> **What is expected**:
Reproduce word for word the lines running from the one containing "Collapse the computer Configuración tree node" through the one containing "622x568 pixels. pyautogui.click(x=7, y=100)", inclusive.

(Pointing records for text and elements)
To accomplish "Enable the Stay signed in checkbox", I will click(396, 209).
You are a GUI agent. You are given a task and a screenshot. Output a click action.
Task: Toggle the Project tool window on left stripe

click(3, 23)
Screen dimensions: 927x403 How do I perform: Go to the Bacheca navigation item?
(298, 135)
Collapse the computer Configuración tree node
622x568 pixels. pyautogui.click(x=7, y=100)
--
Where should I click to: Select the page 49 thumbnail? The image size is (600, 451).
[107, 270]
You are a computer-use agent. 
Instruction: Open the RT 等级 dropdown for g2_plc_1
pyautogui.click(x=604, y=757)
==
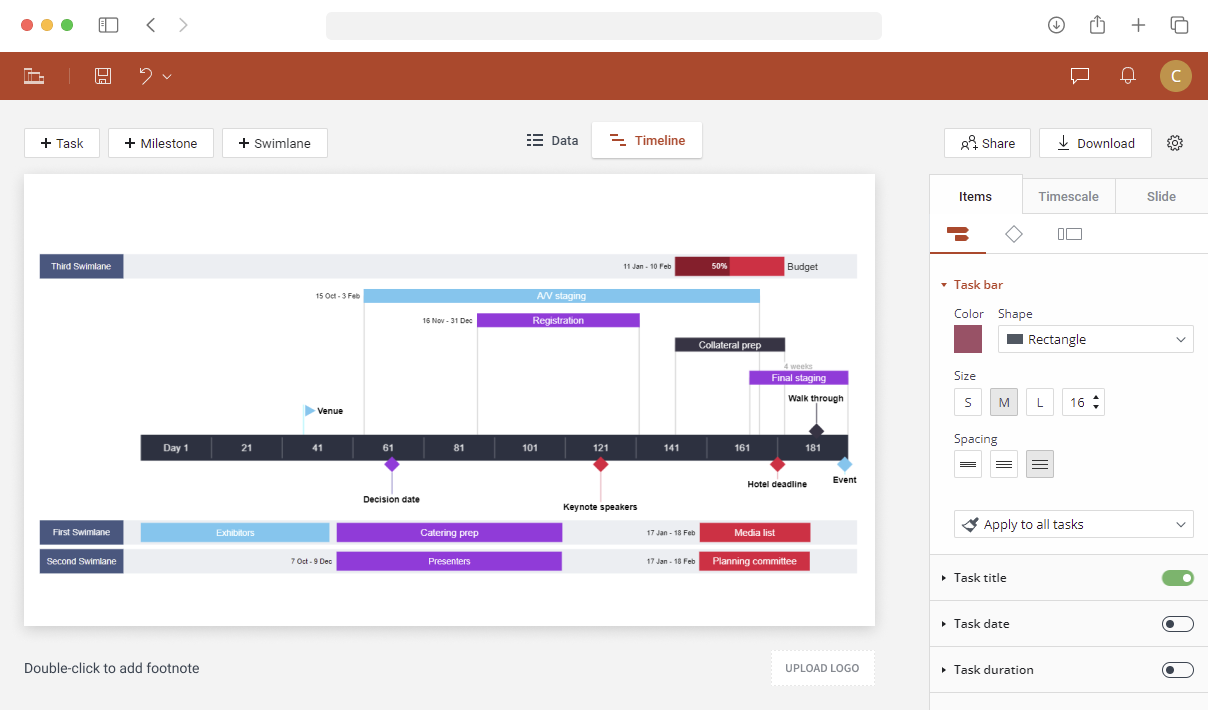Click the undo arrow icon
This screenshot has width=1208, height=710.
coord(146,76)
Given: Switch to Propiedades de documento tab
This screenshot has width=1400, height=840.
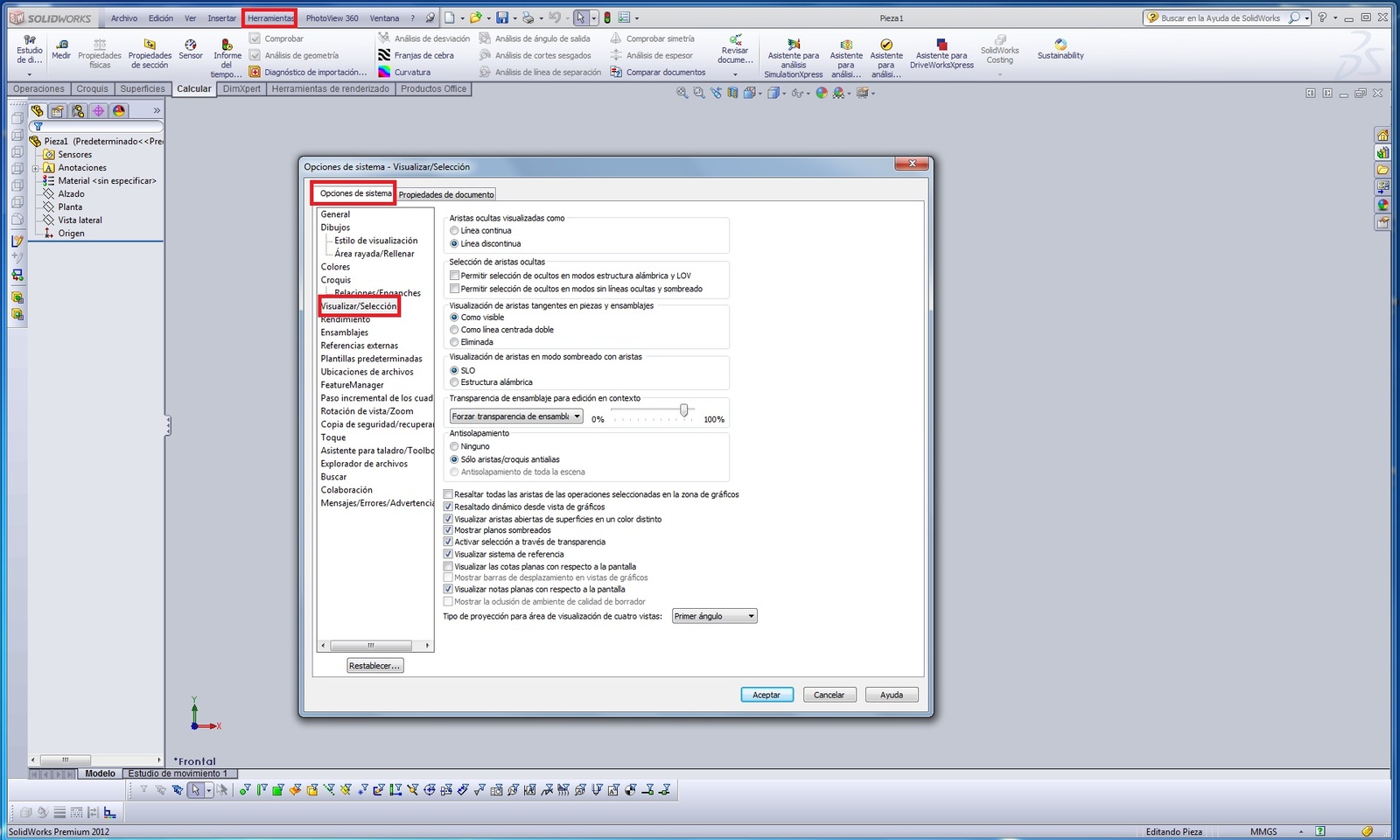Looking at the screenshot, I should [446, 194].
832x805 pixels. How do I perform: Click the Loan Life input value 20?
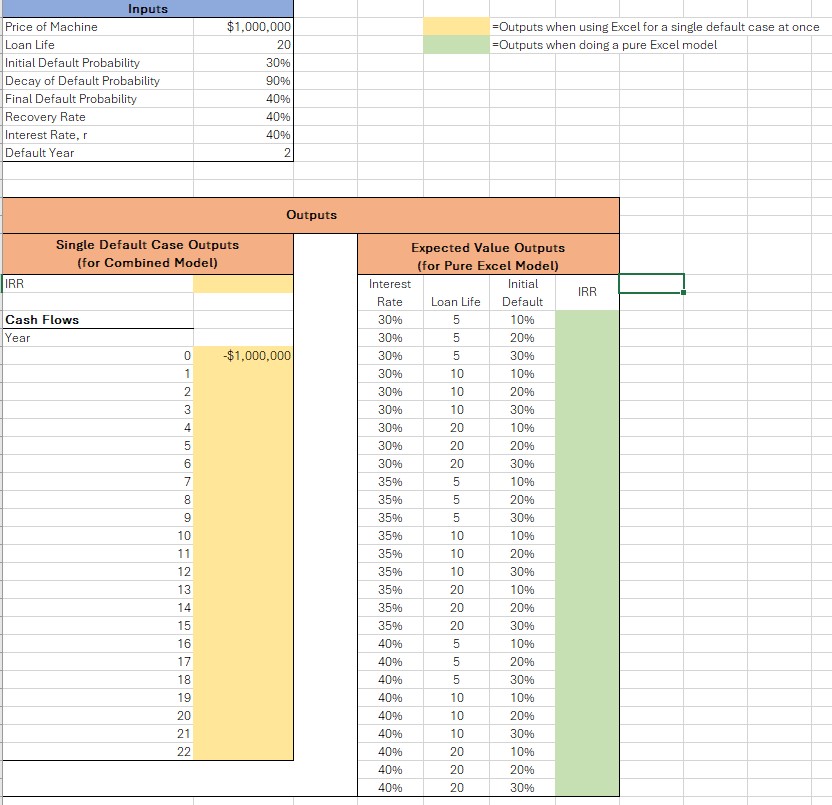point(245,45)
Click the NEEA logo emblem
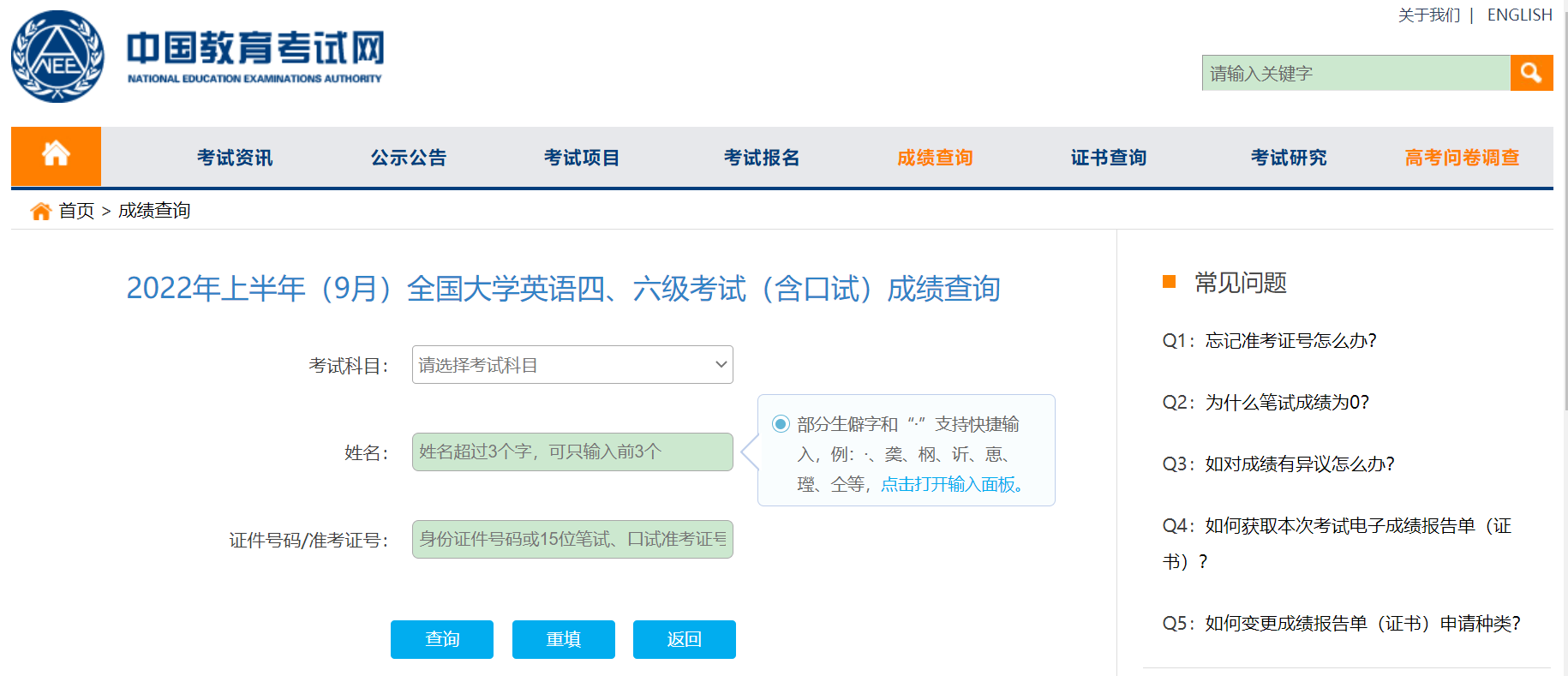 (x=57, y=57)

> **Result**:
Collapse the computer Configuración tree node
622x568 pixels. pyautogui.click(x=7, y=100)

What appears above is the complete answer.